Saturday, February 5, 2011
Lingo lesson for the masses: Squirrel...
Squirrel (n) this term is used to refer to an individual in the peloton who rides in an unpredictable manner, possibly as a result of nervousness or inexperience. Riders new to the peloton and unfamiliar with riding in close proximity, and perhaps unsure of their own bike handling skills, may most often be categorized as squirrels. However, a squirrel is not unique to the class of newer, less experienced riders. Long-time riders in the professional peloton can, time to time, suffer from a case of ragged nerves. The first week of a major tour, such as the Tour de France, is often riddled with crashes as anxious racers adjust and settle in. Even the early miles of single day races may serve as an adjustment period.

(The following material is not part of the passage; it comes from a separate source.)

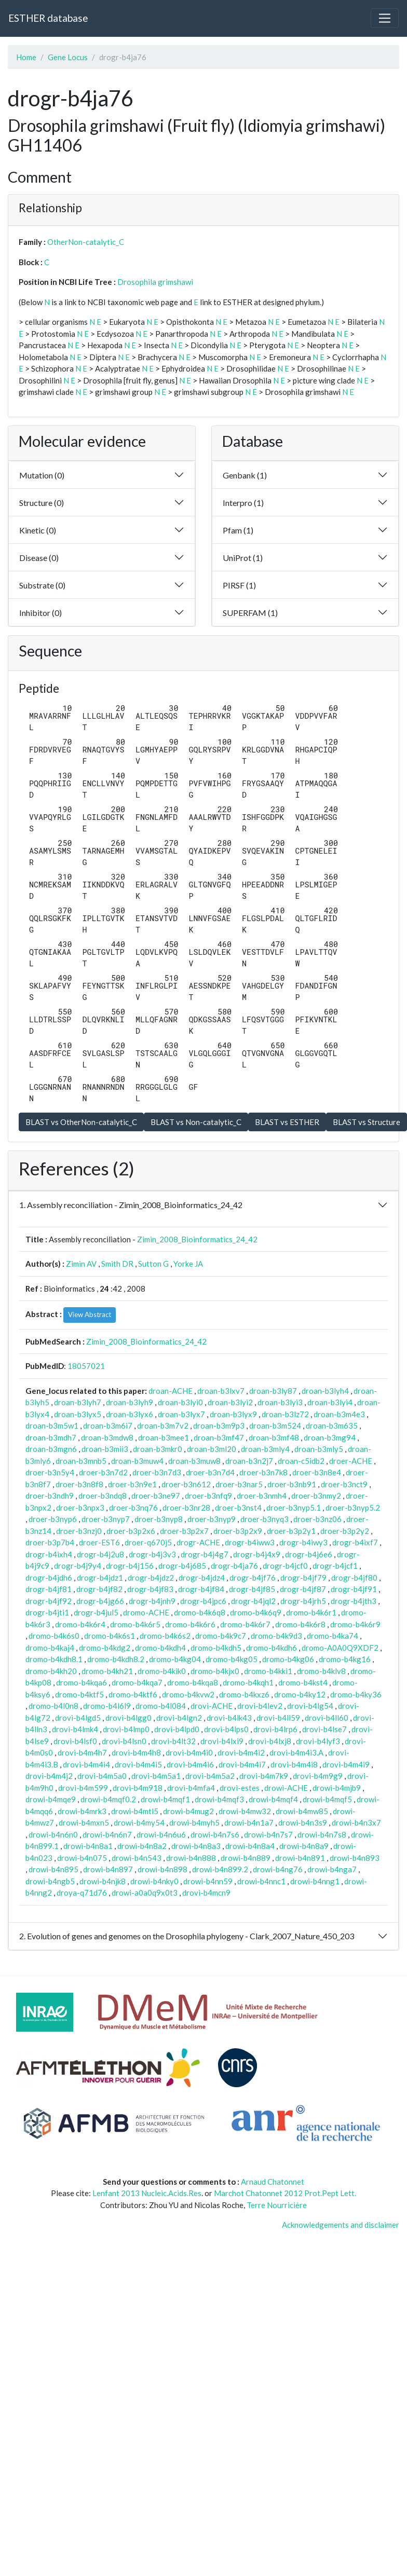  Describe the element at coordinates (155, 281) in the screenshot. I see `Drosophila grimshawi` at that location.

If the term squirrel refers to an individual rider, then squirrely (adj) refers to the act of riding in an unpredictable manner. "Watch that Wagner guy, he's riding really squirrely today" or "man, things were really squirrely out there today" are a couple examples of how to use the term. If someone should call you a squirrel, don't take it too personally, it is something that most people experience at some point, and it will most likely pass within a short period of time as you gain more experience and familiarity with the workings of the peloton, and as your own handling skills improve.

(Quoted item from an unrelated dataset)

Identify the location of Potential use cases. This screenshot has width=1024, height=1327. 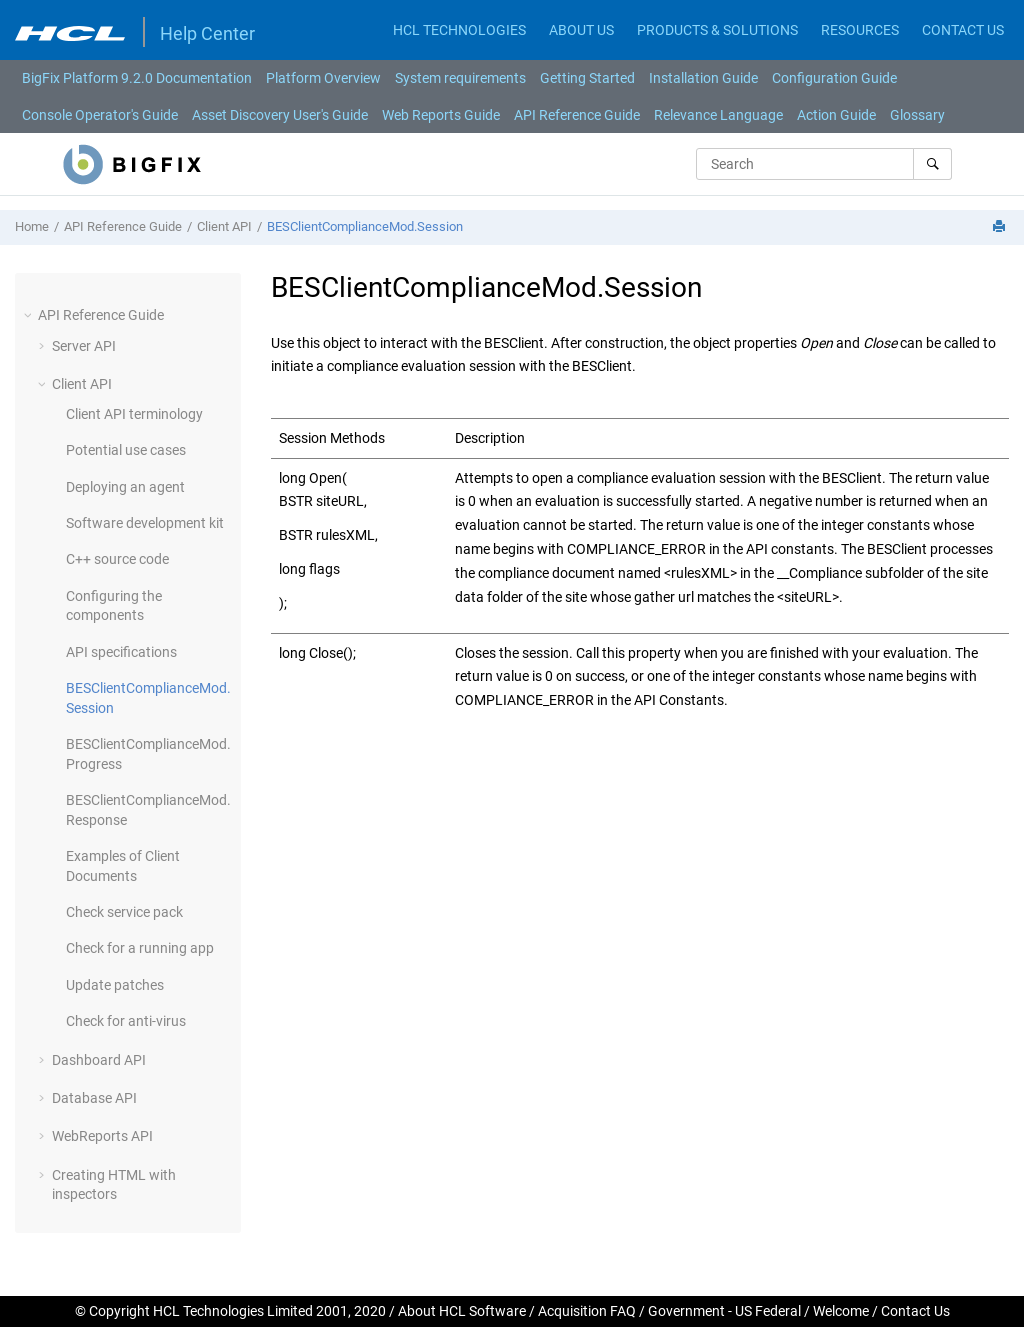
(126, 450).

Why squirrel? I suspect it has to do with the apparent nervous nature of the little creatures. Their constant running around, and sudden changes of direction. Additionally, anyone who rides for any length of time will eventually acquire a squirrel story such as the time a squirrel ran out into the road, got itself in a wheel of a rider out front, and was flung up into the air, and over the head of a rider behind. Nothing else would provide quite as apt a description.